Yang Terhormat Randeep Sarai, Sekretaris Negara Kanada untuk Pembangunan Internasional, bersama dengan Prof. Durreen Shahnaz, Pendiri dan CEO IIX, pada acara peluncuran ini sebagai wujud komitmen Global Affairs Canada dalam memajukan pertumbuhan inklusif di Indonesia.
"Kanada bermitra dengan IIX untuk mendukung usaha yang dipimpin perempuan di Indonesia," ujar Sekretaris Negara Sarai. "Melalui program IIRI, kami akan memberikan bantuan teknis dan membantu menarik investasi bagi usaha-usaha yang memberdayakan perempuan.
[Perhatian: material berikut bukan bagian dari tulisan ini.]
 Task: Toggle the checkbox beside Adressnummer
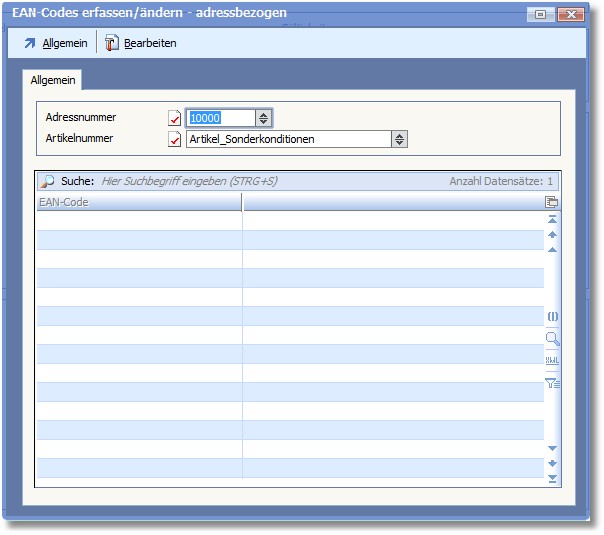pos(175,119)
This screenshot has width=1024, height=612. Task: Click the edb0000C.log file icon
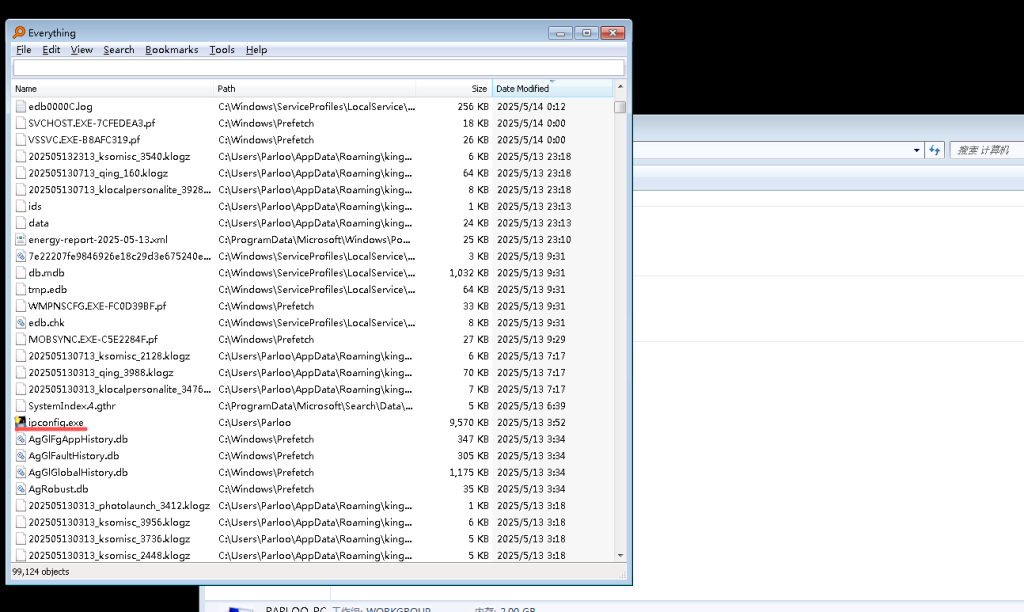tap(20, 107)
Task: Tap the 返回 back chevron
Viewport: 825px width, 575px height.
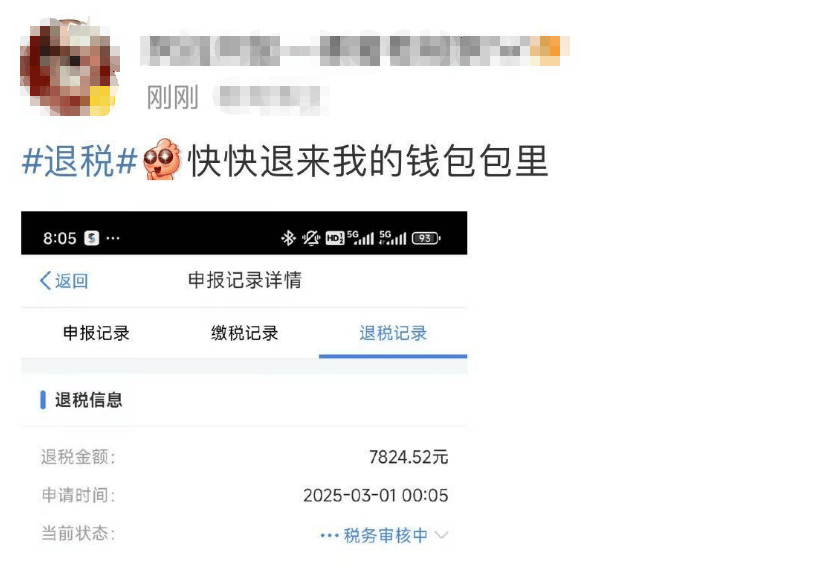Action: [45, 280]
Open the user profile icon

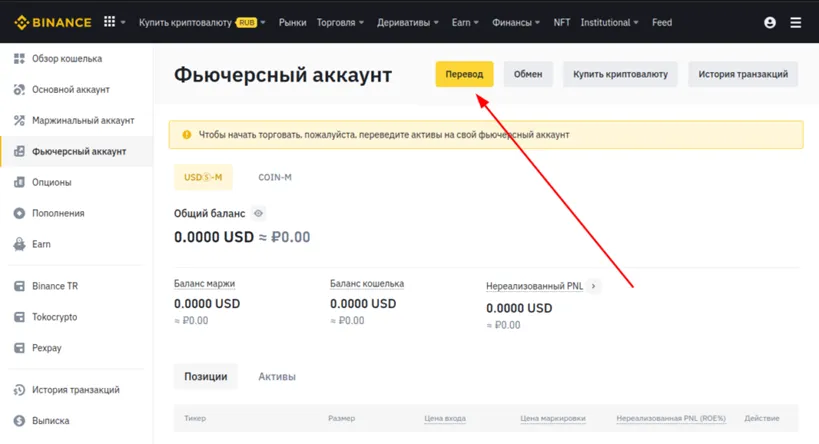(x=770, y=22)
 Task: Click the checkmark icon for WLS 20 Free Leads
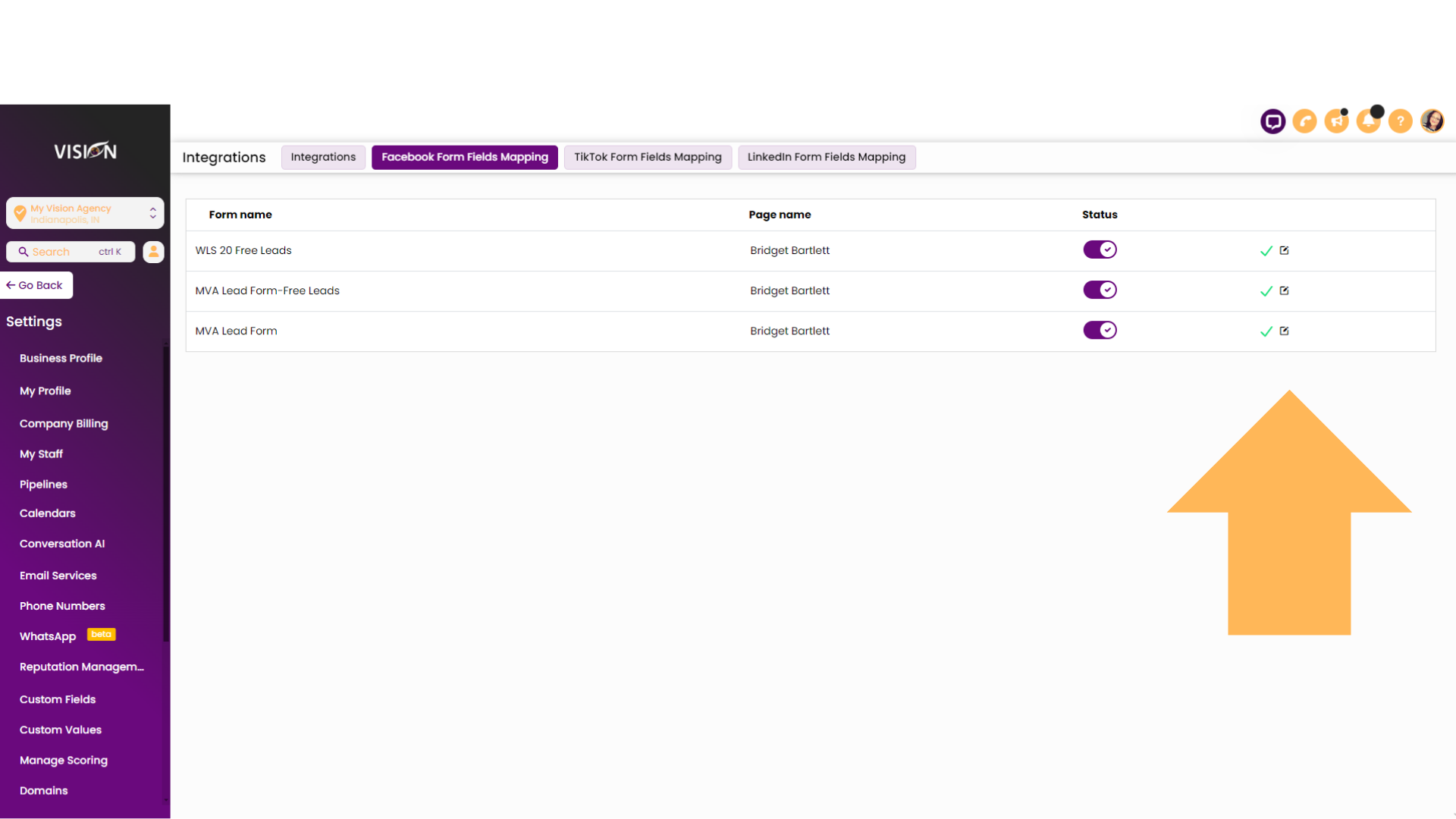click(1266, 251)
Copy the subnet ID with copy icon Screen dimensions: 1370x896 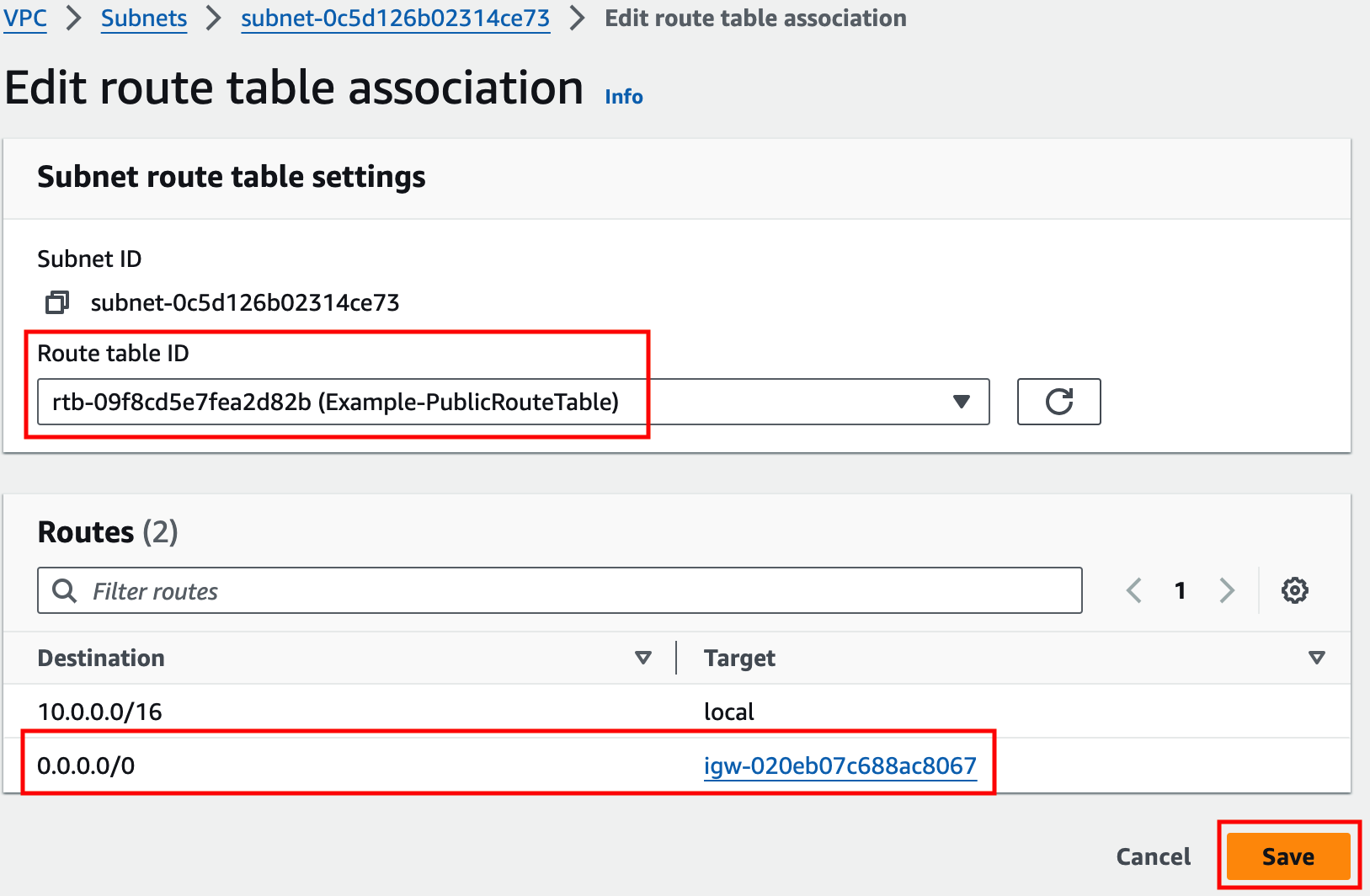pos(57,302)
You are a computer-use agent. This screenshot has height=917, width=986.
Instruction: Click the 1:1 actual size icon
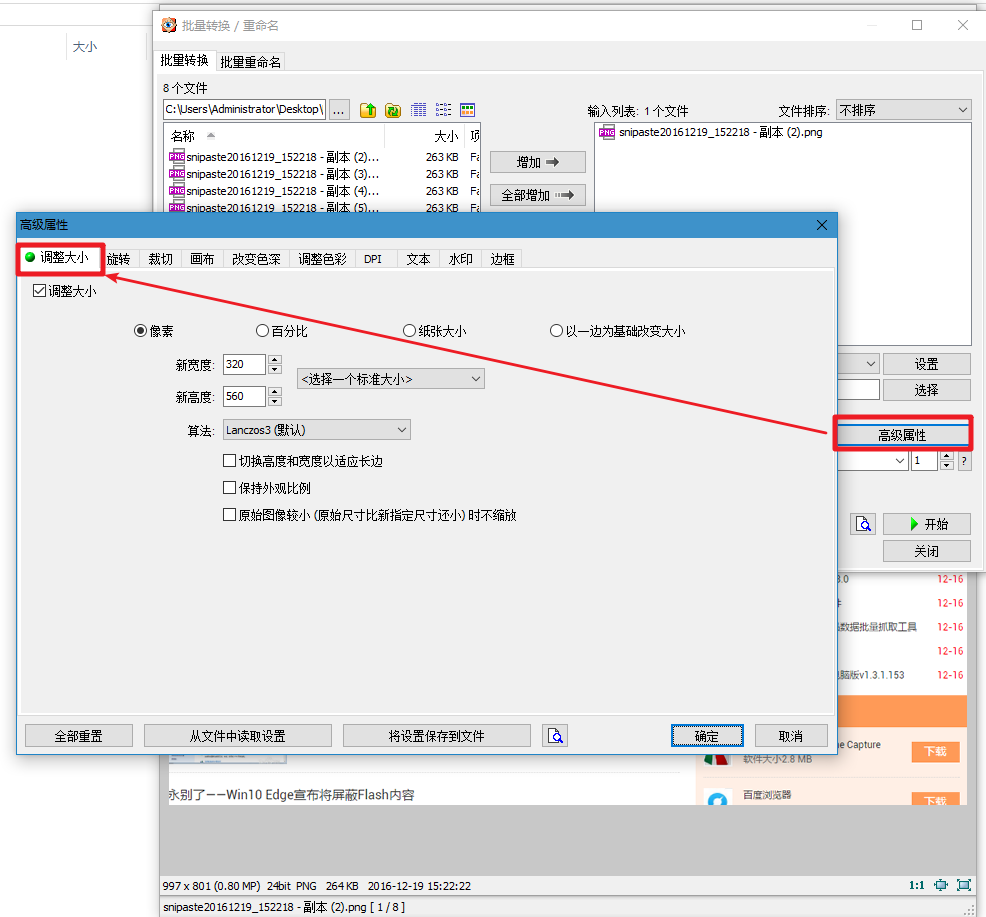tap(916, 885)
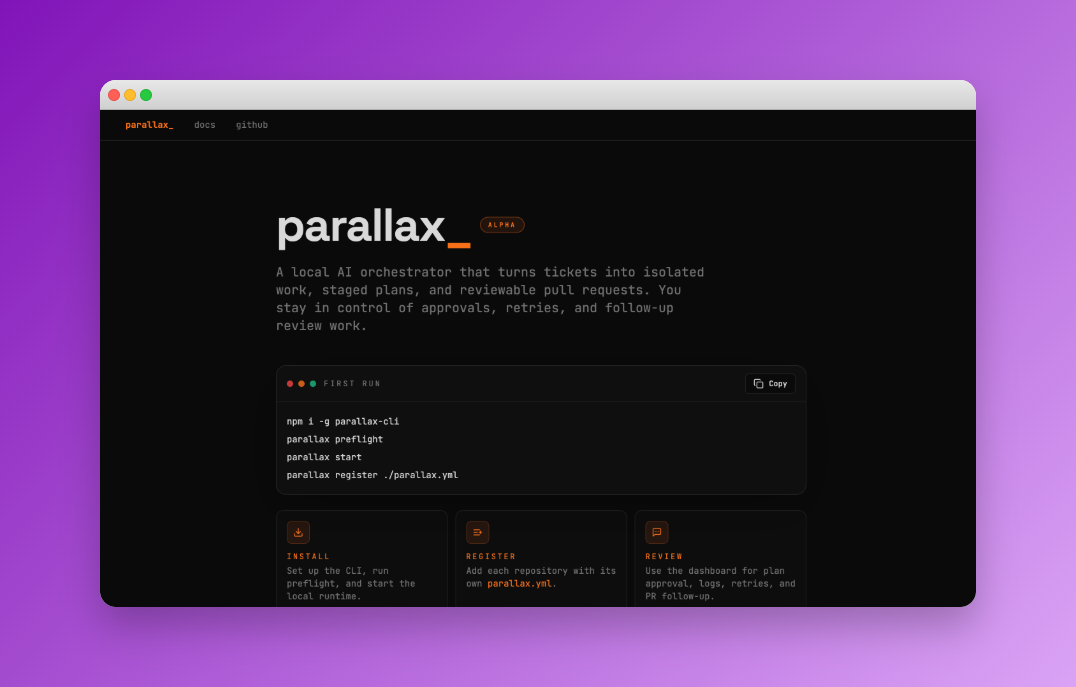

Inisiatif ini memperkuat usaha mikro, kecil, dan menengah yang sangat vital bagi pembangunan berkelanjutan Indonesia. Program ini mencerminkan komitmen Kanada terhadap bantuan internasional yang inklusif dan pembangunan masyarakat yang lebih sejahtera dan setara, sekaligus mempererat kerja sama antara kedua negara."
Visi Emas 2045 Indonesia untuk menjadi ekonomi terbesar keempat di dunia pada 2045 menekankan pentingnya menjadikan ekosistem UMKM Indonesia berdaya saing global, sambil memajukan partisipasi ekonomi perempuan dan pembangunan berkelanjutan. Saat ini, lebih dari 65 juta UMKM menyumbang 60% terhadap PDB Indonesia, dan UMKM milik perempuan mencakup 64,5% dari total usaha. Namun, terdapat kesenjangan pembiayaan sebesar US$220 miliar untuk UMKM. Banyak usaha yang masih berada di tahap awal dan belum memiliki pengetahuan bisnis, model keuangan, dan data dampak yang memadai untuk berinteraksi dengan investor dan mengakses permodalan secara efektif.